▶ _УСЛОВИЯ ЗАДАНИЯ_:
1. Ответьте по тексту о Солженицыне:
(а) Кем сейчас всё чаще считают пророка?
(б) Кто единственный враг пророка?
(в) На чём основано обаяние чужих людей?
2. Выпишите часть текста о Солженицыне, начиная с места, где стоят слова «В библейские времена», и заканчивая словами «дается сутью сказанного.».
3. Продолжите текст о Солженицыне сразу после его последнего предложения.

▶ _ВЫБРАННЫЙ ОТРЫВОК_:
▼▼▼

Слово «пророк» у нас как-то обесценилось. Его всё больше понимают как предсказателя: что-то среднее между астрологом и экстрасенсом. Оно потеряло свой ураганный библейский смысл. Но в тяжелое время каждый народ рождает того, кто об этом смысле напоминает. Таким человеком был для нашей страны Александр Исаевич Солженицын.
Да, пророк предсказывает, но это не значит, что он всецело увлечен будущим. Непосредственный его адресат — современники. Отсюда понятна другая, не менее важная, роль пророка: обличение. Это не желчное отругивание от недругов, потому что недругов у пророка нет. Единственный его враг — это то разрушение, которое постигает его народ.
«Постигает», в сущности, не вполне верное слово, поскольку намекает на внешнее воздействие. Самое опасное разрушение идет изнутри. Оно страшнее внешнего, потому что против внешнего врага можно ополчиться всем миром и встретить его во всеоружии. Но как ты поднимешь оружие на себя, если враг в тебе самом?
Таким оружием является пророк, который не отделяет себя от своего народа. Он говорит не с трибуны, а из гущи людской, проходя сквозь те же, а чаще — гораздо большие испытания, и потому на лице его не торжество обличителя, а скорбь страдальца.
Обличение пророка особого свойства. Оно питается не ненавистью, а любовью. Так, строгий тон близких является проявлением любви и попыткой уберечь от ошибок. Чужие не делают замечаний, и общение с ними зачастую более приятно, но их обаяние не связано с любовью: оно основано на равнодушии.
В библейские времена ни у кого не возникал вопрос о праве пророка на проповедь: чуткие к метафизике древние люди читали это право в каждом его слове и в каждом движении. Сейчас такое право для многих неочевидно. Иные требуют это право доказать. Звучат даже фразы о том, что легко было, дескать, Солженицыну давать советы из далекого американского рая. При этом необъяснимым образом из памяти говорящих начисто исчезает тот лагерный ад, сквозь который писатель прошел. Уже одно лишь пережитое страдание дает право на высказывание. В еще большей степени это право дается сутью сказанного.

▲▲▲

▶ _ВЫБОРКА ДАННЫХ_:
▼▼▼

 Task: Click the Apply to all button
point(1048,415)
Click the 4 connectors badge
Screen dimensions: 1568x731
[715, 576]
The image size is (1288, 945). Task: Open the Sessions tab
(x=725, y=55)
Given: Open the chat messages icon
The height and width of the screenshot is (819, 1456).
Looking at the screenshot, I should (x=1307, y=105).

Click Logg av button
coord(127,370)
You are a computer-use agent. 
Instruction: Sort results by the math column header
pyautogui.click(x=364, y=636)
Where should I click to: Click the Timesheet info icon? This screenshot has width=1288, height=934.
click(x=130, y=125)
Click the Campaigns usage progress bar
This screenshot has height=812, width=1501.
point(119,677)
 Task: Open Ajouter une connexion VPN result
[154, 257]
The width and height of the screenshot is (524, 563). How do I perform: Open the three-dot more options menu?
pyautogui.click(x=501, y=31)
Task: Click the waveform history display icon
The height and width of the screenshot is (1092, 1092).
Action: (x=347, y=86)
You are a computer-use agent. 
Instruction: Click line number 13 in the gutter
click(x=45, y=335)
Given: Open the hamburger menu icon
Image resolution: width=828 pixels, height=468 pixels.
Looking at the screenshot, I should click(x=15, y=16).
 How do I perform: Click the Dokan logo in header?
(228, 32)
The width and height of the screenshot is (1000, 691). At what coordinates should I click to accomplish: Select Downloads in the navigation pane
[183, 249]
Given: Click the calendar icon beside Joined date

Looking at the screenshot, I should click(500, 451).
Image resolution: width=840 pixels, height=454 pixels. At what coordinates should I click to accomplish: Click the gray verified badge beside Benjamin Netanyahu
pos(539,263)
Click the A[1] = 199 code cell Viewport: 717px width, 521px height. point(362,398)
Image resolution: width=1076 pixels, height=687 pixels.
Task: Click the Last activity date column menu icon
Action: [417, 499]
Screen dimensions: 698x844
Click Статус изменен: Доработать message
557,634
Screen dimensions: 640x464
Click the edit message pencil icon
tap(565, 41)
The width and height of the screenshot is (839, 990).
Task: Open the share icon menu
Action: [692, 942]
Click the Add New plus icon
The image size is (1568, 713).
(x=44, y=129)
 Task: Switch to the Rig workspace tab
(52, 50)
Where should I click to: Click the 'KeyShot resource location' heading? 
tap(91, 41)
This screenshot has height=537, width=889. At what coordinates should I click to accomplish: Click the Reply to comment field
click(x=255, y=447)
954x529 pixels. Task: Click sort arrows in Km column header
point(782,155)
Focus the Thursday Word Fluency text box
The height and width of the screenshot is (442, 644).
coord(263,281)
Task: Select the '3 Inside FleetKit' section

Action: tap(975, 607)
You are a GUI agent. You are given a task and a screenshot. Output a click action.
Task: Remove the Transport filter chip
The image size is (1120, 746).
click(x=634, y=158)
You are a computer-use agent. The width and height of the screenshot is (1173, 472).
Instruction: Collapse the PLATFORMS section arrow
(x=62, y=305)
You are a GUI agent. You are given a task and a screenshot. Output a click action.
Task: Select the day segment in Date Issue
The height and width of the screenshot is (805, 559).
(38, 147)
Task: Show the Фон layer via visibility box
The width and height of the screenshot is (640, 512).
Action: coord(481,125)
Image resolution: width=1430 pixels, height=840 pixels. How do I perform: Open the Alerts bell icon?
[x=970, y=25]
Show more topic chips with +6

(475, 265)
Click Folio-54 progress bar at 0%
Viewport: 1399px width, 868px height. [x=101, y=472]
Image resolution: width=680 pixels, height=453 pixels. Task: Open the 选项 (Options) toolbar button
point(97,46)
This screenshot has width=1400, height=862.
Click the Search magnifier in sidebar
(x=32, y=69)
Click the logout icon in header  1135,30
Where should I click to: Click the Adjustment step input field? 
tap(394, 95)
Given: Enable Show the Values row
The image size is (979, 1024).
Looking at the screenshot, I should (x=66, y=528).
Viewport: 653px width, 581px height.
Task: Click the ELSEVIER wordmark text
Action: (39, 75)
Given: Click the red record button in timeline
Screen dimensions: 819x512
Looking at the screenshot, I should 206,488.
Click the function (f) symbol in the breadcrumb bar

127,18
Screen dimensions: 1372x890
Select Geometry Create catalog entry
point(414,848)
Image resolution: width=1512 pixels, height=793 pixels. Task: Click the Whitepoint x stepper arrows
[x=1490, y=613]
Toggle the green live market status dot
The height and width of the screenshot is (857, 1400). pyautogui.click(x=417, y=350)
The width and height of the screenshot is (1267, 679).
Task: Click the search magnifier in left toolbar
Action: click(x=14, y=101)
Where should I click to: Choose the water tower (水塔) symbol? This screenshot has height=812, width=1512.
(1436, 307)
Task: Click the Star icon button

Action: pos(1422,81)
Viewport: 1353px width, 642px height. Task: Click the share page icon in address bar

▲▲▲

▶ _ОТВЕТЫ ПО ЗАДАНИЯМ_:
1.
(а) Предсказателем, чем-то средним между астрологом и экстрасенсом.
(б) Разрушение, которое постигает его народ.
(в) На равнодушии.

2.
В библейские времена ни у кого не возникал вопрос о праве пророка на проповедь: чуткие к метафизике древние люди читали это право в каждом его слове и в каждом движении. Сейчас такое право для многих неочевидно. Иные требуют это право доказать. Звучат даже фразы о том, что легко было, дескать, Солженицыну давать советы из далекого американского рая. При этом необъяснимым образом из памяти говорящих начисто исчезает тот лагерный ад, сквозь который писатель прошел. Уже одно лишь пережитое страдание дает право на высказывание. В еще большей степени это право дается сутью сказанного.

3.
Глядя в будущее, пророк видит настоящее и помнит о прошлом. Предвидимое им будущее не-обходимо — в том прежде всего смысле, что его нельзя обойти. Значит ли это, что усилия настоящего бесплодны? В своей заостренной форме вопрос звучит так: если всё равно предсказанное состоится, то зачем и силы тратить? С точки зрения повседневности вопрос кажется правомерным. Все, однако, выглядит иначе, если посмотреть sub specie aeternitatis — с точки зрения вечности. Именно такой взгляд присущ пророку.
Вечность — это когда все три времени сплавляются в одно, чтобы в конечном счете прекратить свое существование. Один из путей преодоления времени — покаяние. Покаяние не изменяет хода событий, но в то же время как бы переписывает его задним числом. При этом понятно, что с точки зрения вечности задних чисел не бывает. Настоящее покаяние — это возвращение к состоянию до греха, своего рода преодоление времени.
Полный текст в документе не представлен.